Les travaux qui me rendirent célèbre furent publiés dans le numéro 190451 de "Perlimpinpin Scientists"Perlimpinpinologie_09 de Mars 1992, sous le titre "Perlimpinpinite proved in paramecillium mirabilis".
Un de mes amis, chercheur italien renommé, m'a avoué, quelques temps plus tard, avoir eu à la lecture de mon article une bouffée de joie incontrôlable. Il a poussé un cri phénoménal, s'est mis à danser comme un gamin et n'a retrouvé l'équilibre habituel à sa nature timide qu'après avoir éclusé deux bouteilles de chianti !
Ce fut une exception.
Mes collègues métaphysiciens moléculaires sont d'un tempérament calme et pondéré (et non triste ou maussade comme aimeraient le faire accroire certains confrères jaloux de disciplines concurrentes). Ils réagirent avec la circonspection qu’imposaient l'importance de mes découvertes et la relative jeunesse de ma carrière de perlimpinpinologiste.

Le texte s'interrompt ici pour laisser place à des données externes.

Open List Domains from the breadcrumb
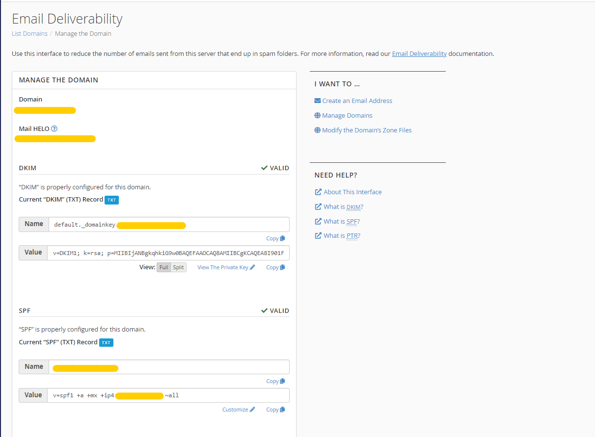This screenshot has height=437, width=595. tap(29, 33)
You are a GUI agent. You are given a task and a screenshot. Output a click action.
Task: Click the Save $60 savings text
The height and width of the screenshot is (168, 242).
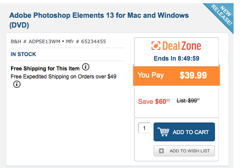[x=154, y=102]
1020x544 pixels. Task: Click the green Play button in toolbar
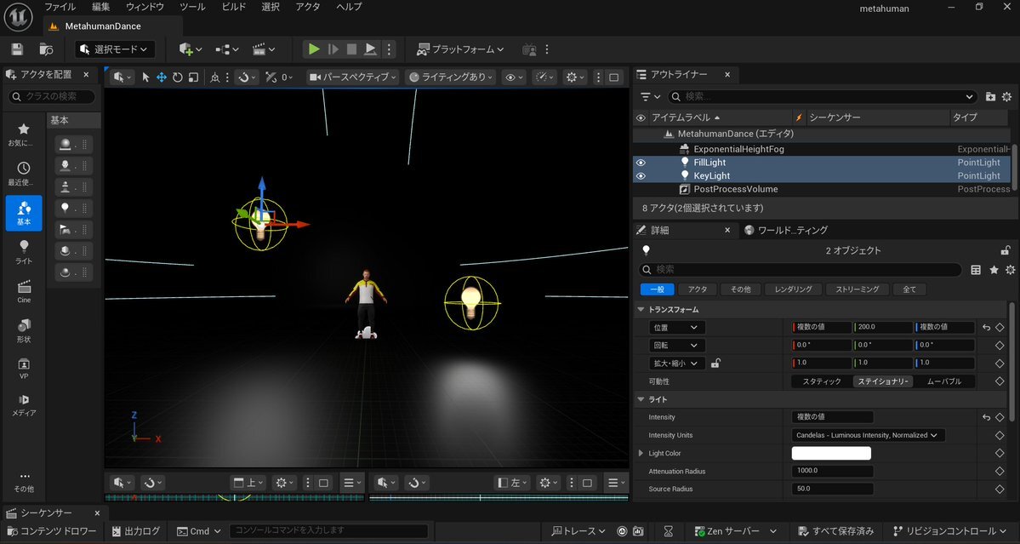tap(314, 49)
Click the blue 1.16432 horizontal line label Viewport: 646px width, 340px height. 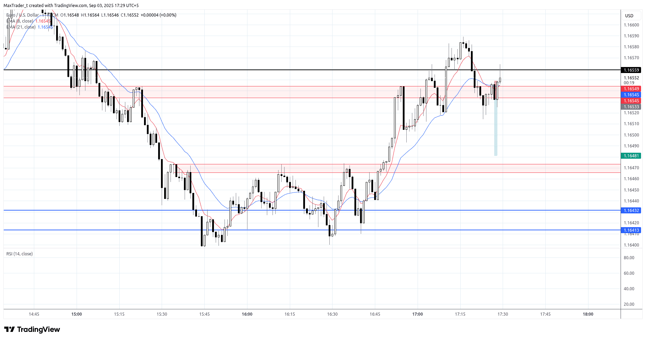click(x=631, y=211)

Toutes les expériences, déclarèrent-ils, seront méticuleusement vérifiées plusieurs fois avant  qu'on puisse espérer d’eux un quelconque avis.
Rigueur, rigueur. Ainsi avance la science.
Ce ne fut qu'au terme de quelques mois que les revues spécialisées publièrent les premières réactions : peu ou pas d’opposition, quelques remarques, autant de questions. C’était assez décevant! Au fil des semaines, le nombre d’articles consacrés à la question augmenta, confirmant tous mes résultats, mais toujours avec prudence.
Dois-je l’avouer, je me sentais un peu découragé ?
Le soulagement vint enfin en Avril 1993, quand les deux principaux laboratoires concurrents du CFRPM (*) firent part, quasi simultanément, de leur décision de réorienter leurs recherches dans la direction que j'avais ouverte. Mes collègues débouchèrent le champagne. Félicitations et demandes de collaboration venant du monde entier, inondèrent mon bureau..
Tous me rendaient hommage. Avec calme et dignité.
Telle est la récompense que tout vrai défricheur de la connaissance espère mériter un jour.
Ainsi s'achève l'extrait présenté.